Ousted AMC V-8
I have an ’81 CJ-7 with a carbureted AMC 360 in it. It has a Ford T-18 manual transmission, Dana 300 transfer case, and Dynatrac axles front and rear. It rolls on 37-inch Boggers and is beat on regularly. The AMC 360 is finally tired. I looked into rebuilding it for 400 hp, but the cost is kind of ridiculous for this Jeep. The AMC motor always had plenty of torque, but it was gutless. Also, pretty much all of the accessories on the front of the engine are worn out. At this point, I’m kind of done with the AMC engine and I’m not a Jeep purist. A friend is practically giving away a complete Chevy 350 V-8 with all of the accessories. How viable is this swap, and what parts would you use? Dustin Ewing
The AMC V-8s are well known for having an incredible amount of off-idle torque, making them great off-road engines, especially at slow speeds. AMC V-8s are also well known for being significantly more expensive to rebuild and hop up than the more common GM V-8. Having said all that, an engine rebuild is almost always less expensive than an engine swap, but it’s not always more practical, especially in the long haul over several decades. In your case, you can purchase a stock rebuilt AMC 360 long-block from companies such as ATK (atkvege.com) for around $2,700. A comparable GM 350 long-block is about $1,000 less. Given that it sounds like you have your hands on a complete, inexpensive GM engine in good shape and that you already have your mind made up, you should sell the complete and still-running AMC 360 to recoup some of the costs of your GM V-8 swap. There are likely plenty of Jeep purists around looking for a good AMC 360 core to rebuild. Good cores are not plentiful, and new engines have not been manufactured in more than 25 years.

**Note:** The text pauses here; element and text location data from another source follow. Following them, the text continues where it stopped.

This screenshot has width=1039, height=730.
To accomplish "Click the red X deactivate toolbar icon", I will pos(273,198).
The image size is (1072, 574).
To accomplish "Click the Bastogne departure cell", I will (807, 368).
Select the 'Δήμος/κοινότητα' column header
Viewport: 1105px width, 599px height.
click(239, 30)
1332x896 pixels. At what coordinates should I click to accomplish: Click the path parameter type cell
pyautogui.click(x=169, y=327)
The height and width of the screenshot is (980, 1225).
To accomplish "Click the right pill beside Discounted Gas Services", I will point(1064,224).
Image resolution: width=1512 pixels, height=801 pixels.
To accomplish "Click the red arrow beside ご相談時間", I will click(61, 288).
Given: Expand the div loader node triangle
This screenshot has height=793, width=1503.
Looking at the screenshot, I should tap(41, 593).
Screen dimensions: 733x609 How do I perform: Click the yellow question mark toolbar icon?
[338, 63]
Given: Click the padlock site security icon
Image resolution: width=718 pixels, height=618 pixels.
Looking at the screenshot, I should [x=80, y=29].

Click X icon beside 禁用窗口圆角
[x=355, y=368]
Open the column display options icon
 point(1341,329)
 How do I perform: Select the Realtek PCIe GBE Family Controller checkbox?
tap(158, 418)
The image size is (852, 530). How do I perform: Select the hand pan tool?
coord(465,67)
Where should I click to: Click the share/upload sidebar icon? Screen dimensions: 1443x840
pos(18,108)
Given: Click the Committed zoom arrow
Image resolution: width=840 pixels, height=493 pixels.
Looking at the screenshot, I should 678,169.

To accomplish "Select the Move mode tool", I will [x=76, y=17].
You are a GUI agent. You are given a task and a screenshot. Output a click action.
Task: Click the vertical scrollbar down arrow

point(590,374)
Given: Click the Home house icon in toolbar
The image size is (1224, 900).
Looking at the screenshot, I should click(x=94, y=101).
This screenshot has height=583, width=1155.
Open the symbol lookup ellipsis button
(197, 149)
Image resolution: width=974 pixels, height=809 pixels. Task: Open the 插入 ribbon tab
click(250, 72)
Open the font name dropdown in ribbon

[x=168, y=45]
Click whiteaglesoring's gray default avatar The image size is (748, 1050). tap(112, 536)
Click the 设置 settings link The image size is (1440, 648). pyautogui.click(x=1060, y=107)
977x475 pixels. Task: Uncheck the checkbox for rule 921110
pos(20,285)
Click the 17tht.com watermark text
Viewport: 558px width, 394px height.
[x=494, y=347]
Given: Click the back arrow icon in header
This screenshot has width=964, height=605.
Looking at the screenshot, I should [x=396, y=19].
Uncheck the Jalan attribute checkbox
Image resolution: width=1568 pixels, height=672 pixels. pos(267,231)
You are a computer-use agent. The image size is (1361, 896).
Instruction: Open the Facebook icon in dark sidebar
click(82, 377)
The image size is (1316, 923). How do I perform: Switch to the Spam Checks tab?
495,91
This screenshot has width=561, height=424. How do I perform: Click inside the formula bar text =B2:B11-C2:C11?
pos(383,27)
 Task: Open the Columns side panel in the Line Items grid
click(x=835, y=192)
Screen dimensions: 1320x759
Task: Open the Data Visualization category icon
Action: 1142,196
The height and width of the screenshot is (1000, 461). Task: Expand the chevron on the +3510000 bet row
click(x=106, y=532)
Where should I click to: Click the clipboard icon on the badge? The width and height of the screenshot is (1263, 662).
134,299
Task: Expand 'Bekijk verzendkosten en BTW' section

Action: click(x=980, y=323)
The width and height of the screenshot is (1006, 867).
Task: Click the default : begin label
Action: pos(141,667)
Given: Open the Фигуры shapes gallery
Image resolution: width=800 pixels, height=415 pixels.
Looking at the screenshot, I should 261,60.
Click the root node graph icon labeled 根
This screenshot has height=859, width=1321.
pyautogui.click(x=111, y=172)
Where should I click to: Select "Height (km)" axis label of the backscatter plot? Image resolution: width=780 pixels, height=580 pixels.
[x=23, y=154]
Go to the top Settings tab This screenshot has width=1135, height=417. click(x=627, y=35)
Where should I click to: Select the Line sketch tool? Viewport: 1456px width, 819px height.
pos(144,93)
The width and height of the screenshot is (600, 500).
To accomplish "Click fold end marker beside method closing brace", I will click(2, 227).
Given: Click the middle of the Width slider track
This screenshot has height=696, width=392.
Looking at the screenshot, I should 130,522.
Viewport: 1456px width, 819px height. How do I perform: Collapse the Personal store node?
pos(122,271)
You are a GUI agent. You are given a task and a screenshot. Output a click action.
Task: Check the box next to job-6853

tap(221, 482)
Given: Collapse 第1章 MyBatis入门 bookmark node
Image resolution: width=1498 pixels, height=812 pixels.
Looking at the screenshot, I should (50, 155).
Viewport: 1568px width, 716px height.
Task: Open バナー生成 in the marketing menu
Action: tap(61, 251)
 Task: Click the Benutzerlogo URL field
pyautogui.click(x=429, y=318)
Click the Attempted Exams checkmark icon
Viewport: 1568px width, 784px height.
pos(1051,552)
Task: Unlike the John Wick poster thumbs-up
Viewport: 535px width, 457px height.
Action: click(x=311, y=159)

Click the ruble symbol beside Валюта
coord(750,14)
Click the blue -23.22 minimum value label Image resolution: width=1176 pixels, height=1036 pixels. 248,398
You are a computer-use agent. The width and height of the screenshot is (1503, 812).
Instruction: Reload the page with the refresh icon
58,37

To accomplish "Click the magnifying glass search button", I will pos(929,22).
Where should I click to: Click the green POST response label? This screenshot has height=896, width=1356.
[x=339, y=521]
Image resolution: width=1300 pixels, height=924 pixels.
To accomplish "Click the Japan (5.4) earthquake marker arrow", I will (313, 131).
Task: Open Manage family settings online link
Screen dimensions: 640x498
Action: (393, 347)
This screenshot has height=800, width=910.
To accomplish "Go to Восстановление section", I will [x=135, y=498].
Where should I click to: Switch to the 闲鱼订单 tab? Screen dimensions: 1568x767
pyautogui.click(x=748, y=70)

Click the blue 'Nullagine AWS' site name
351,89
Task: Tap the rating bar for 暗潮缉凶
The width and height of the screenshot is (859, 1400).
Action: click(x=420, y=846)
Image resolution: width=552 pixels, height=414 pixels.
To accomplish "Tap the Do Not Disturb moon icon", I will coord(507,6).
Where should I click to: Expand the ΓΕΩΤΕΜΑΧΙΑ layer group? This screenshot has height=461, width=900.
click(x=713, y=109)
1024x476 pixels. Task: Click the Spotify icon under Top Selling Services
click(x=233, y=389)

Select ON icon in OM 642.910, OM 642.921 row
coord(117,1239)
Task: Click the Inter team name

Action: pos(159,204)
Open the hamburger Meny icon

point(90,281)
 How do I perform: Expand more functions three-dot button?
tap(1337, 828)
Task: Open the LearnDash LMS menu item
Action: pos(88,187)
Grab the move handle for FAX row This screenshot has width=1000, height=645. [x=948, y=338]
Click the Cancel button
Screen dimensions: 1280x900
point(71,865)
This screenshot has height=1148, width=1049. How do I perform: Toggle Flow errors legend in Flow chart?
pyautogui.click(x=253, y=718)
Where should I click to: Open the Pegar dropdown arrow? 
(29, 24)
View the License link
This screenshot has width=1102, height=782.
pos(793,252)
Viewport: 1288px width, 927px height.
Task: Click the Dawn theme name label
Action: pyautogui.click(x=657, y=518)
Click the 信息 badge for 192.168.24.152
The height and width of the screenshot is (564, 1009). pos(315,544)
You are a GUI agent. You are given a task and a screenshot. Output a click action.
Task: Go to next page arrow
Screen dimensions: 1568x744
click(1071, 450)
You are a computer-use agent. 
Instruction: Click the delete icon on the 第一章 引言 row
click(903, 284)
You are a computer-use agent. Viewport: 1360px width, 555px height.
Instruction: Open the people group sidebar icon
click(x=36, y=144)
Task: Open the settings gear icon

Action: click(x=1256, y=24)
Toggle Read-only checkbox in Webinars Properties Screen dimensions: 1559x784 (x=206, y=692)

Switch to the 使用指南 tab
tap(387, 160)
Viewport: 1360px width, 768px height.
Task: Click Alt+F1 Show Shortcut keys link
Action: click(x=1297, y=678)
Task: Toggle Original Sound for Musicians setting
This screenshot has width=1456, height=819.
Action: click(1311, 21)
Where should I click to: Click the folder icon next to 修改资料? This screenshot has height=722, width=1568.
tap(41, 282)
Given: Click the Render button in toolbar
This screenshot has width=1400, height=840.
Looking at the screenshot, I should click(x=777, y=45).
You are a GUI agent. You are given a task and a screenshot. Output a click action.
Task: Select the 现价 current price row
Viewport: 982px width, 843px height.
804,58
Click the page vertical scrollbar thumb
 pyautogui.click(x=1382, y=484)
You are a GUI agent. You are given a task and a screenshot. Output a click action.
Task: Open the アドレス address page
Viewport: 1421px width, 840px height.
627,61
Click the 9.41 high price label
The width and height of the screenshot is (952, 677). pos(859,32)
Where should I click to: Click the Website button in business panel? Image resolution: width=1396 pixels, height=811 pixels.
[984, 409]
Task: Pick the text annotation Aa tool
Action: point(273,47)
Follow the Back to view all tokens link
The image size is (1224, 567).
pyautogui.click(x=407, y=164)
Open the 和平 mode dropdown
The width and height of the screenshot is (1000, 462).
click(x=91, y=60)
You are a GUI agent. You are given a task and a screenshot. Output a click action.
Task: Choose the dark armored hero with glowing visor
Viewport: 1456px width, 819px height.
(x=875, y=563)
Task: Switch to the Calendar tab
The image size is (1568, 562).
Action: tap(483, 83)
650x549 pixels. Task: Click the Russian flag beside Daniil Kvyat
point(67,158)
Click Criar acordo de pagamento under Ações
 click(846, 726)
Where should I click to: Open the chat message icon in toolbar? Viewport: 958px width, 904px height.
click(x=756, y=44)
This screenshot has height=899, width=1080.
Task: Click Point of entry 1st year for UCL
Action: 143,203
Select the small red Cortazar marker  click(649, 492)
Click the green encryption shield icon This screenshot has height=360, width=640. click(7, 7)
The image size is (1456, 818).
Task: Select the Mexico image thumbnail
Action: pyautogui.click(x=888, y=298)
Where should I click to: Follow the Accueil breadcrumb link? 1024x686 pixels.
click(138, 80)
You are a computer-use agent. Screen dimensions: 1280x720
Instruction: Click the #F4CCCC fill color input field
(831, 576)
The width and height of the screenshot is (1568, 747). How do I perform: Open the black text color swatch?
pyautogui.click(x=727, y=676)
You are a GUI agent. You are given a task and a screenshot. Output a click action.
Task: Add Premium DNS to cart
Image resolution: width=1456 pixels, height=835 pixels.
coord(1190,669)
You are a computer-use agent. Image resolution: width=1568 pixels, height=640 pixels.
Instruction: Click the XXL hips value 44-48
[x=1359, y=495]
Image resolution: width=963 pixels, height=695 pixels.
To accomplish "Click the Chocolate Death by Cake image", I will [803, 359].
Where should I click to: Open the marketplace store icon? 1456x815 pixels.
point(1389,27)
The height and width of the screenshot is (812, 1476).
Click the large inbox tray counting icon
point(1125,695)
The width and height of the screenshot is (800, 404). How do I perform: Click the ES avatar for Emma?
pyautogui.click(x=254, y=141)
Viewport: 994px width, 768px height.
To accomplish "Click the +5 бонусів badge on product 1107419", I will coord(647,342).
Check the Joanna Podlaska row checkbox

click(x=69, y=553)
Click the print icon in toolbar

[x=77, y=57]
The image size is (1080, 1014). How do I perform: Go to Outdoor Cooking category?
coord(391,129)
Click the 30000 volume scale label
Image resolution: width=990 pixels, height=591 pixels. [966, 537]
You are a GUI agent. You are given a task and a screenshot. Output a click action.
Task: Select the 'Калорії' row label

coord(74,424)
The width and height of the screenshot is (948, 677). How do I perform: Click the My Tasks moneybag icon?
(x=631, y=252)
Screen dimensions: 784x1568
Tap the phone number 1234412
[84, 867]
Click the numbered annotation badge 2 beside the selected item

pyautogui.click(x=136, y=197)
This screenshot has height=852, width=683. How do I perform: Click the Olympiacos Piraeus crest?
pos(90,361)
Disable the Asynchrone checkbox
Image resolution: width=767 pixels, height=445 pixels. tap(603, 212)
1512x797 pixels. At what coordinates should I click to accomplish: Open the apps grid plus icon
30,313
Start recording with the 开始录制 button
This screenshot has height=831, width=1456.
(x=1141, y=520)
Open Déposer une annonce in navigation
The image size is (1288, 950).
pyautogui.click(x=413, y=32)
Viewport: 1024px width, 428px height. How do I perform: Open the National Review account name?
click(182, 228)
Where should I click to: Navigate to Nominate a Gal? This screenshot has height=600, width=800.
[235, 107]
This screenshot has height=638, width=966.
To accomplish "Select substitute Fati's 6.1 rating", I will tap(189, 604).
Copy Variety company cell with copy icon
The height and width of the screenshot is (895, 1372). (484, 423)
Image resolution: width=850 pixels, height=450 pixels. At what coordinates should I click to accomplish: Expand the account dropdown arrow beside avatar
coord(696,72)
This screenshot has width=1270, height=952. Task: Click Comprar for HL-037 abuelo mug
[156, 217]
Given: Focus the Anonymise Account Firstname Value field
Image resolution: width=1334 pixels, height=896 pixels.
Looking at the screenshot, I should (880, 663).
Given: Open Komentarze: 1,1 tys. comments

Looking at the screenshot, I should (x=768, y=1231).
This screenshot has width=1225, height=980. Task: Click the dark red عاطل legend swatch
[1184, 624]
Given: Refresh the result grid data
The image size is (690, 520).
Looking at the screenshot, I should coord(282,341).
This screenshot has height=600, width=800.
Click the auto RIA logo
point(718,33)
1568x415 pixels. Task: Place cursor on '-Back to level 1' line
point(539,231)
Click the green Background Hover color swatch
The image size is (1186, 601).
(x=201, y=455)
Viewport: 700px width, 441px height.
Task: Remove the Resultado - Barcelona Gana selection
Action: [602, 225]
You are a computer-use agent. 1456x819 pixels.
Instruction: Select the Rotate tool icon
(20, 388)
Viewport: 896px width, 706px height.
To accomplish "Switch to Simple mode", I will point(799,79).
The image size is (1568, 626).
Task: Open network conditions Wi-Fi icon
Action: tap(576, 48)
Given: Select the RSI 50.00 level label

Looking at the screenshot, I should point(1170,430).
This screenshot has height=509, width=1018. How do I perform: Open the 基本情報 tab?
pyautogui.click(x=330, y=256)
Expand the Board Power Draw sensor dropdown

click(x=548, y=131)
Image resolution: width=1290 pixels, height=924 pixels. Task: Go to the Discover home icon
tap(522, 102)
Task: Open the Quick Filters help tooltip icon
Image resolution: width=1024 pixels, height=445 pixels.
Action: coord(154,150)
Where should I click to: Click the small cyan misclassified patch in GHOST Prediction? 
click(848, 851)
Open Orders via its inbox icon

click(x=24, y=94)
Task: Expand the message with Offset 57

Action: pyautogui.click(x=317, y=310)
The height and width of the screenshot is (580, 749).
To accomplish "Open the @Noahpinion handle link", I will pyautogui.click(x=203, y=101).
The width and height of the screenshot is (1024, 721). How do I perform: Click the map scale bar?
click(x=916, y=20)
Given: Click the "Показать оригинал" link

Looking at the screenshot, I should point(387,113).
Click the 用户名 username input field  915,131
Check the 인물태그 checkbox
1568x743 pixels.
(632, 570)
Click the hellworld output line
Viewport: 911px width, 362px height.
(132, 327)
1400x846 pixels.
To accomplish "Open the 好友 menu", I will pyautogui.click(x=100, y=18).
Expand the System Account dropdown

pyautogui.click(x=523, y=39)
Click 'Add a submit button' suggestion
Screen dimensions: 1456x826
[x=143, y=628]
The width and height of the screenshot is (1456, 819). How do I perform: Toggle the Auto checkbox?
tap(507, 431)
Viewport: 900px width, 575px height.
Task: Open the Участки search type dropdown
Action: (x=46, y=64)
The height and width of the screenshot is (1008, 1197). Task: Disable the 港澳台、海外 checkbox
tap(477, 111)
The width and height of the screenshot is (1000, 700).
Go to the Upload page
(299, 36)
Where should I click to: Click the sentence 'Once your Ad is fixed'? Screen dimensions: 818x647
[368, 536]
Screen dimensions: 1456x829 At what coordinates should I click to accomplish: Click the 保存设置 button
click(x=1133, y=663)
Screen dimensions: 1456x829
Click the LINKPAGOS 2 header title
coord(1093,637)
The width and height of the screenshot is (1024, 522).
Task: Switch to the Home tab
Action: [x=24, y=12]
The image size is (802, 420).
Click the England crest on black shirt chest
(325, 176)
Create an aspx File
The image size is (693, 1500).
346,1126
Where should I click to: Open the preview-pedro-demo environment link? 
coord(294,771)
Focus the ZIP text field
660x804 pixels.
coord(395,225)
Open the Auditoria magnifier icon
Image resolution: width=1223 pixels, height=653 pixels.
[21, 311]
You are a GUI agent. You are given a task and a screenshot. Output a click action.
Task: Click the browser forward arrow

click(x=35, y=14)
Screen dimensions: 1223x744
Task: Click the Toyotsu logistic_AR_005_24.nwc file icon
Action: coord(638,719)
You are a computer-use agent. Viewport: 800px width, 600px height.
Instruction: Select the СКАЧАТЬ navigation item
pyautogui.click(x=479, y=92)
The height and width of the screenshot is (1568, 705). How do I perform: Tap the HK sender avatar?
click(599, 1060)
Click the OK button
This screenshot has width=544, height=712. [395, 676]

It’s fortunate that you have the Ford T-18. This is probably one of the most adaptable manual transmissions available. It can be easily married to most popular engines and transfer cases. However, the Jeep version of the T-18 was available with many different length input shafts, several of which are completely unusable when doing an engine swap in a short-wheelbase Jeep. Advance Adapters (advanceadapters.com) offers a 360-degree bellhousing kit that will mate the GM 350 to your Ford T-18 (part number 712549). The kit includes a bellhousing, dust cover plate, GM release lever, GM throwout lever spring clip, ball pivot, pilot bushing, and the necessary hardware. This aluminum bellhousing is also drilled for the ’77-’79 Jeep T-18 transmissions that have a 2-inch-long pilot tip. A high-profile GM 11-inch diaphragm-type clutch assembly is recommended for this bellhousing. Centerforce (centerforce.com) part number CF165552 works well. The included ball pivot and clutch release arm are designed for a location that is limited to only the high-diaphragm–type clutch. This larger 11-inch clutch assembly will require the use of the 168-tooth GM flywheel. Ford
T-18 input shafts are normally 11⁄16 -inch diameter with 10 splines, which will require the use of a Centerforce clutch disc (part number 281226) or equivalent. A Centerforce throwout bearing (part number N1714) finishes out the clutch assembly. Your stock CJ-7 slave cylinder and bracket can be retained and adapted to the new bellhousing and GM clutch release arm.
Advance Adapters offers both weld-in (part number 713007) and bolt-in (part
number 713089) adjustable motor mounts for your CJ-7. The weld-in mounts are generally a better choice for a Jeep that is used hard off-road. Both mount styles feature massive 5⁄8 -inch through bolts with isolators that will pretty much put an end to rubber motor mount failures.
Novak Conversions (novak-adapt.com) takes a different approach when adapting the Ford T-18 to a GM V-8. The company retains the GM bellhousing and mates it to the Ford transmission with a few simple and cost-saving modifications. This gives you the ability to use most GM bellhousings, including full-circle or open-bottom types. Novak Conversions also offers adjustable weld-in motor mounts to secure your GM engine to the Jeep CJ frame.
As for cooling, you’ll need a new radiator with the proper inlet and outlet locations. Fortunately, the popularity of the CJ-7 has led to the availability of numerous aftermarket radiators with GM V-8 inlets and outlets. Bolt-in GM V-8 conversion radiators are available from companies such as Advance Adapters, Champion Cooling (championcooling.com), Summit Racing (summitracing.com), Radiator Express (radiatorexpress.com), and many others.
You may be able to keep the transmission and transfer case where they are currently located, which will simplify your engine swap and reduce costs by not requiring driveshaft modifications. The key areas to make sure you have enough clearance will be between the rear-mounted GM distributor and the firewall, as well as around the engine, exhaust, and accessory group clearance near the factory CJ-7 steering shaft. If space is limited or there is contact between the components, you’ll have to evaluate the options of modifying these areas or simply move the transmission and transfer case to accommodate them.